NUSANTARANEWS.CO – Badan Pemeriksa Keuangan (BPK) mempertanyakan aturan baru yang tertuang Peraturan Pemerintah (PP) tentang BUMN yang terbaru. Aturan yang dimaksud adalah Peraturan Pemerintah (PP) Nomor 72 Tahun 2016 tentang Perubahan atas Peraturan Pemerintah Nomor 44 Tahun 2005 tentang Tata Cara Penyertaan dan Penatausahaan Modal Negara pada Badan Usaha Milik Negara dan Perseroan Terbatas.
“Kok jadi seperti itu ya? BUMN itu adalah keuangan negara dan tunduk terhadap UU Keuangan Negara dan UU Kekayaan Negara,” ujar Anggota BPK Achsanul Qosasi saat dihubungi, Jumat (13/1/2017).

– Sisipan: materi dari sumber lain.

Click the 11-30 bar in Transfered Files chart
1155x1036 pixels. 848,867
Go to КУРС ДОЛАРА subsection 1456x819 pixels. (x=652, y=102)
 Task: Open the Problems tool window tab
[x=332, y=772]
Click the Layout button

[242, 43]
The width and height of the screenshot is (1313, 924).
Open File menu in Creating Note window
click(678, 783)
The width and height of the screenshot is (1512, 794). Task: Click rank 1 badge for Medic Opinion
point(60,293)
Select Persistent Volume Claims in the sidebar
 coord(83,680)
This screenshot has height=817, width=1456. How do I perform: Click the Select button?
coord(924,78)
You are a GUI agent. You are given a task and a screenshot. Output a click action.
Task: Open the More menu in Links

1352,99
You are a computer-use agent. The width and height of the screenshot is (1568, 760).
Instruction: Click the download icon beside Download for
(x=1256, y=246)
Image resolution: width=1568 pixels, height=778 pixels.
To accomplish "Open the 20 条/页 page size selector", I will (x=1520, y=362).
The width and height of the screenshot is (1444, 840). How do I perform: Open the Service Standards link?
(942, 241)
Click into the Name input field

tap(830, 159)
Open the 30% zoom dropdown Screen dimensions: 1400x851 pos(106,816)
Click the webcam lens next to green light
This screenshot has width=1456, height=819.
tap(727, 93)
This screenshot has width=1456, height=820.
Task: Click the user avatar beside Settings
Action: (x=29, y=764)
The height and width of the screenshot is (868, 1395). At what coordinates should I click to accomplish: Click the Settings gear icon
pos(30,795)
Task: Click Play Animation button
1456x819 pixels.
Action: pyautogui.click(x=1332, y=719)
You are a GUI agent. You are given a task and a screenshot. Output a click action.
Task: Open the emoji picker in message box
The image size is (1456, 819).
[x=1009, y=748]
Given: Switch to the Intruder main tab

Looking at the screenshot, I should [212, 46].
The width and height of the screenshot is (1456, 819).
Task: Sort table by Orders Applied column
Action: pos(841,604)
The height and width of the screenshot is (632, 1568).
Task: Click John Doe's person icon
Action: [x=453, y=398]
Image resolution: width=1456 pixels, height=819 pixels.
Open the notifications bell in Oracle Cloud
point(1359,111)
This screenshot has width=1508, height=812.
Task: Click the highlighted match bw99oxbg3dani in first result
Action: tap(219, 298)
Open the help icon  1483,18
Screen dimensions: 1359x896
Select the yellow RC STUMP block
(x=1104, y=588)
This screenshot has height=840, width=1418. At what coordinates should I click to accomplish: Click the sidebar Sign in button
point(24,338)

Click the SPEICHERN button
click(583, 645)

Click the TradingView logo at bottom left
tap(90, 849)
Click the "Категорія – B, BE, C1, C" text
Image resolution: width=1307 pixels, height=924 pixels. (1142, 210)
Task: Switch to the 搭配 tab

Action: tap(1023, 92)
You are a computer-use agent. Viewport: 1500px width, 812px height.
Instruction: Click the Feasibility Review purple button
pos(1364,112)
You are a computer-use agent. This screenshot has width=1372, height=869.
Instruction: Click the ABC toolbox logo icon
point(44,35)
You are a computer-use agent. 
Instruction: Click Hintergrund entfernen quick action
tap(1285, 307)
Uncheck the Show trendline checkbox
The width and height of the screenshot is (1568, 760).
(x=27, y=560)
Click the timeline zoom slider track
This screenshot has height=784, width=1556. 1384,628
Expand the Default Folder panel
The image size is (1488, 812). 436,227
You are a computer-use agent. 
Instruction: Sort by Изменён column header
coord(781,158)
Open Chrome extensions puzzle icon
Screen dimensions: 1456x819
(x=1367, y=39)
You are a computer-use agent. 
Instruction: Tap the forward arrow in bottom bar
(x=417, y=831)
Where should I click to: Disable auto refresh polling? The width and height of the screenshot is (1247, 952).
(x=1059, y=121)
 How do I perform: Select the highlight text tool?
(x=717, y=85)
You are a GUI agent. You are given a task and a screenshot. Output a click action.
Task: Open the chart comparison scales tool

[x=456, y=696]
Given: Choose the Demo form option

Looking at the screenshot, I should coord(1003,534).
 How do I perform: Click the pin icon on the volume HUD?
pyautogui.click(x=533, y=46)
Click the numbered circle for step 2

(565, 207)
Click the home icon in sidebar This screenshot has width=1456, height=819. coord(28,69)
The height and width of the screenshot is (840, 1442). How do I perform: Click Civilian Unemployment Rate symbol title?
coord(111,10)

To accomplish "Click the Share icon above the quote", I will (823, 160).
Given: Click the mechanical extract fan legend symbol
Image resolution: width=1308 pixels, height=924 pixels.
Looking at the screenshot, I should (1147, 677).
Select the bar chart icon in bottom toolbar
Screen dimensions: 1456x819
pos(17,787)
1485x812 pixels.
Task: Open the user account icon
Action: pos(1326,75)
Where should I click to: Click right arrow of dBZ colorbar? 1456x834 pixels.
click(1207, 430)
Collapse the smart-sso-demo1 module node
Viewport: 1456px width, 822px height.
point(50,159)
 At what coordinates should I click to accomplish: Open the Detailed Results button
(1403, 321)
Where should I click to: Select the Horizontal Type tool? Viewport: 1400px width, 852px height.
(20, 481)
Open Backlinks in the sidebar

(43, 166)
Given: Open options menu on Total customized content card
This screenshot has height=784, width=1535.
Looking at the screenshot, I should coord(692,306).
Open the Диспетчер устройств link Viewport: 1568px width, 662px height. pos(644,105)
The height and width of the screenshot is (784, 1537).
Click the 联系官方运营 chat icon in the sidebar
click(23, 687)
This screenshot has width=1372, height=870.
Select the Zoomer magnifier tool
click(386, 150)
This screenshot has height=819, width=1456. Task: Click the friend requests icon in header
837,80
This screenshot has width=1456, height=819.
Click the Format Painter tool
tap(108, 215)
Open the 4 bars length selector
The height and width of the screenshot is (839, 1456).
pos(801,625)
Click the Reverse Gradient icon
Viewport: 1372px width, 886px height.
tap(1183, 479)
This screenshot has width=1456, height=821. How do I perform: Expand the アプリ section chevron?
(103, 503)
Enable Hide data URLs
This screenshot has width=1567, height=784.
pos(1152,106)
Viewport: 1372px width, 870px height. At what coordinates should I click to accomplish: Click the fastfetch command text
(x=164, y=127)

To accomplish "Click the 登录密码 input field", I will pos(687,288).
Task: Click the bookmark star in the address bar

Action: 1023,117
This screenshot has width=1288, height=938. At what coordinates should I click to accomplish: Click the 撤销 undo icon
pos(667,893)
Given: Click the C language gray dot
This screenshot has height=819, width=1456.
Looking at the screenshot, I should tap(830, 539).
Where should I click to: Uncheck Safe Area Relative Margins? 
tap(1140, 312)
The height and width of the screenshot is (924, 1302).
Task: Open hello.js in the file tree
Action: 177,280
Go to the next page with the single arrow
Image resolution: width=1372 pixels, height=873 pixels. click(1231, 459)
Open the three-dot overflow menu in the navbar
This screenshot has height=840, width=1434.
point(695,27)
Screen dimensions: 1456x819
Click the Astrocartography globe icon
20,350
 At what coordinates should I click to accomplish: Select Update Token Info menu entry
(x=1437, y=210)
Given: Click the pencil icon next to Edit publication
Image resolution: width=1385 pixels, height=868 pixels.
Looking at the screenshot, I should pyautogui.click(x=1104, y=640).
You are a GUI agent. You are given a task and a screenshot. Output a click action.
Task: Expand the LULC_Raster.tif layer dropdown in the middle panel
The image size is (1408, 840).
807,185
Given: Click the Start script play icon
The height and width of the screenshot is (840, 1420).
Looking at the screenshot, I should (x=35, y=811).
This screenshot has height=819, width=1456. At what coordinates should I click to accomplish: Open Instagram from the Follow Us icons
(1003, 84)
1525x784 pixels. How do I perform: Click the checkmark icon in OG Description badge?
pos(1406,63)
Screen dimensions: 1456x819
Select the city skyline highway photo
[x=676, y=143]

Menurutnya, aturan ini akan bertabrakan dan melanggar aturan lainnya tentang kekayaan negara. Karena, segala saham yang masuk dalam kekayaan negara, pengambilalihan ataupun perubahan status kepemilikan harus berdasarkan persetujuan Dewan Perwakilan Rakyat (DPR).
“Semua pengurangan kekayaan negara harus mendapat persetujuan rakyat (DPR),” tegasnya lagi.
Dihubungi secara terpisah, Pengamat Kebijakan Publik Agus Pambagyo berpendapat aturan tersebut berbahaya karena saham BUMN yang dimiliki negara dapat berpindah tangan ke siapapun tanpa diketahui oleh DPR.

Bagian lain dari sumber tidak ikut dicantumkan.